During a routine morning run, the sound of a nearby siren sent Holly Kearl collapsing onto the dirt trail, hyperventilating and sobbing uncontrollably. This was her first panic attack, triggered by the recent trauma of her five-year-old son experiencing an hour-long seizure that nearly claimed his life.
A Mother's Trauma and a Son's Medical Crisis
The incident that sparked Kearl's anxiety occurred when her son suffered status epilepticus - a dangerous seizure lasting longer than five minutes. His previous seizures had lasted less than 60 seconds, but this one required emergency medics to administer oxygen to save him. After 30 minutes of continuous seizure activity, the risk of death increases significantly.
Just weeks after this traumatic event, another siren triggered an even more public panic attack. While dropping her son at preschool, Kearl dropped to the sidewalk, wrapping her arms around her knees and begging teachers to take her son inside so he wouldn't witness her distress. She needed to call her spouse, Mark, to come help her and their infant child get home.

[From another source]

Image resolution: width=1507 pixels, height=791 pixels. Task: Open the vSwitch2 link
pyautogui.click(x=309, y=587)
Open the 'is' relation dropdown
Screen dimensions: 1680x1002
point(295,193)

Her son's epilepsy diagnosis three months earlier was just his latest health challenge. The family had already navigated nine major surgeries, multiple ICU stays, and various infections. They had learned to manage his ostomy and perform urinary catheterization every few hours. Yet nothing had prepared them for the constant threat of prolonged seizures.

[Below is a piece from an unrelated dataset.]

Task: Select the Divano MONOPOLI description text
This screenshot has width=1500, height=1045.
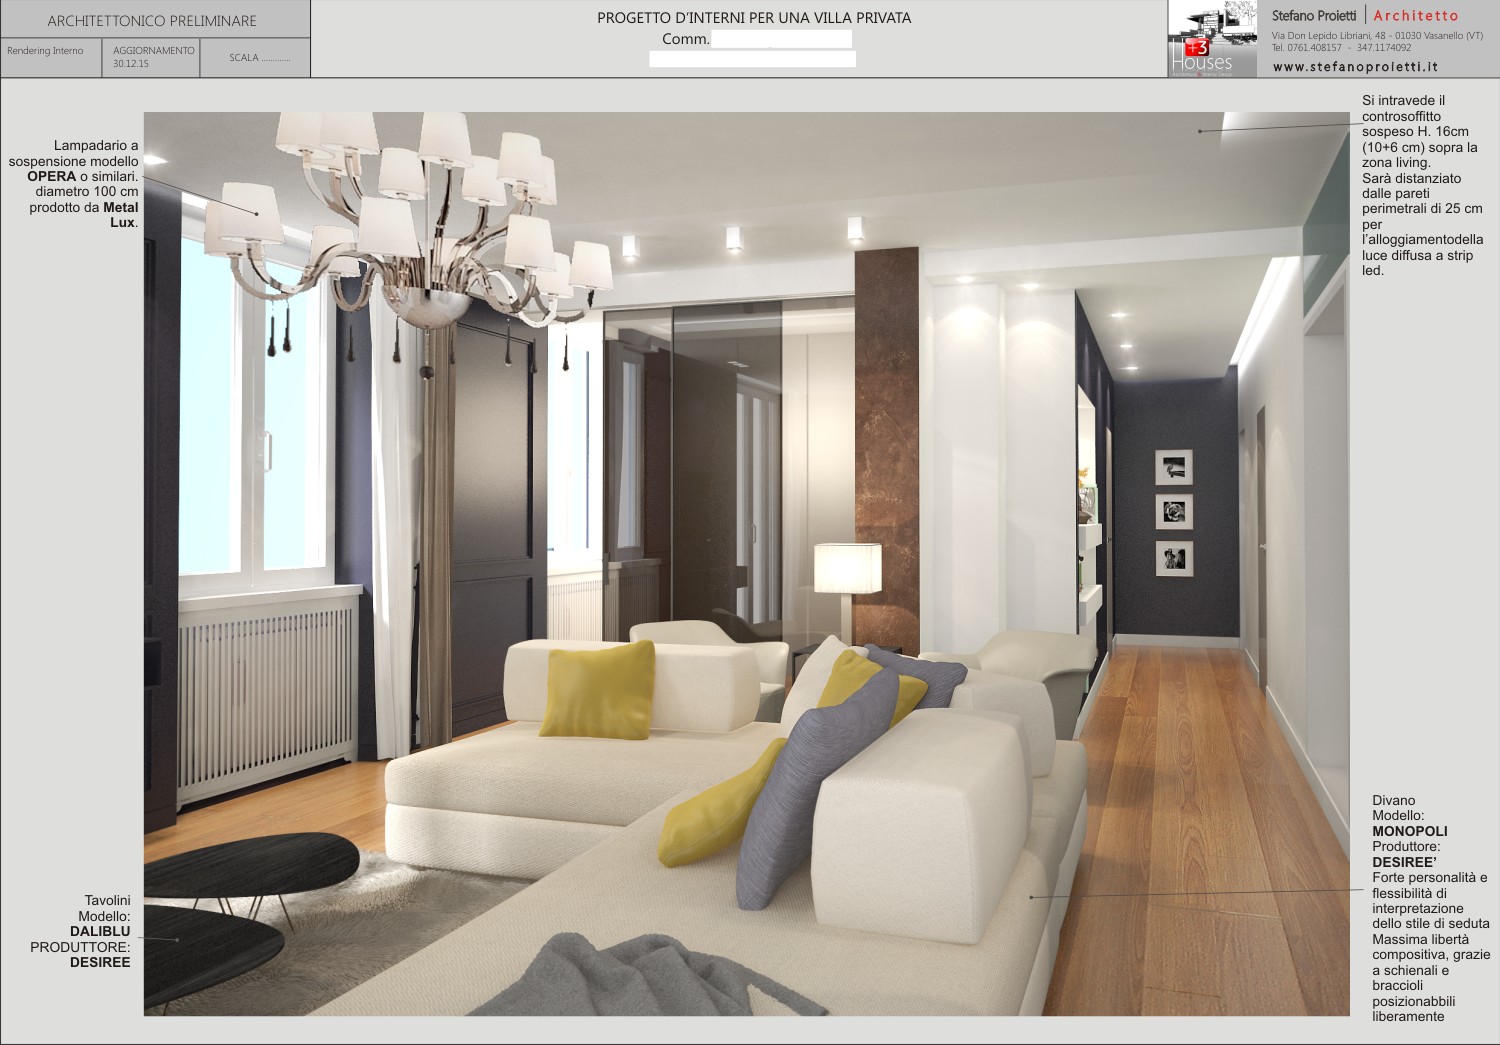Action: pyautogui.click(x=1430, y=908)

The Diagnosis That Changed Everything
Genetic testing revealed the root cause: an SCN1A mutation placing him on the spectrum for Dravet syndrome, a rare genetic form of epilepsy. Though his case was considered mild, the diagnosis came with alarming statistics - up to 20% of children with Dravet syndrome die before reaching adulthood.
The first prolonged seizure prompted a prescription for nasal spray rescue medication. From that point forward, someone had to have eyes on him at all times - whether parents at home or teachers at school - ready to administer the medication if a seizure began. They carried doses everywhere, with two additional doses kept at his school.

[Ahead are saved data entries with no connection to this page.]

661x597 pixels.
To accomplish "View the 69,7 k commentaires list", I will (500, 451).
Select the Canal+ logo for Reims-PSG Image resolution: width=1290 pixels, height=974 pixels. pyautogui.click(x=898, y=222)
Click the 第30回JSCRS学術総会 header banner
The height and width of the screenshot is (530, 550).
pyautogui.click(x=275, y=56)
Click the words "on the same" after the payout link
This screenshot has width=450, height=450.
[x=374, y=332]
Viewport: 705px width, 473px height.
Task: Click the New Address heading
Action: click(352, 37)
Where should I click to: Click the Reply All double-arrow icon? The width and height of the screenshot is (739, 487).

Despite these precautions, the rescue medication didn't always work. During his next seizure, medics still had to provide additional medication after approximately 30 minutes. His doctor imposed a strict requirement: they must always remain within minutes of 911 assistance.
Over the next 18 months, the family called emergency services 17 times when their son required medics to administer more medicine and oxygen to save his life. Their world shrank dramatically as many places became off-limits due to distance from emergency help. Air travel, train trips, and even local metro rides became impossible.
Finding Answers Through Community and Science
Kearl's panic attacks continued, often occurring when she heard sirens during solitary moments like morning runs or evening dog walks. She developed coping mechanisms: texting Mark for confirmation their son was safe, blasting calming music by artists like Enya and Jack Johnson, and chanting reassuring mantras.
Remarkably, she noticed that several panic attacks were followed within 24 hours by dangerous seizures requiring emergency help. "It was almost as if something in my body knew it was coming," she reflected.
After joining a Dravet Syndrome Foundation Facebook support group, Kearl found both heartbreaking stories of children lost to prolonged seizures and practical advice that would change their lives. One member suggested trying a different rescue medication not typically approved for children as young as hers.
Thankfully, her son's neurologist agreed to try it, and insurance approved the treatment. The results were transformative: in 16 subsequent major seizures, not once did he require additional medication from medics to stop them.
With faster seizure resolution, his long-term health outlook improved significantly. The family's world expanded again - they visited orchards, pumpkin patches, went hiking, and celebrated family milestones at rural locations previously considered too remote from emergency services.
During this Epilepsy Awareness Month, Kearl reflects with gratitude not only for the medical professionals who saved her son repeatedly but surprisingly, for her panic attacks too. They propelled her to find specialized neurologists, targeted medication, and more effective rescue treatment that ultimately gave her son back his childhood.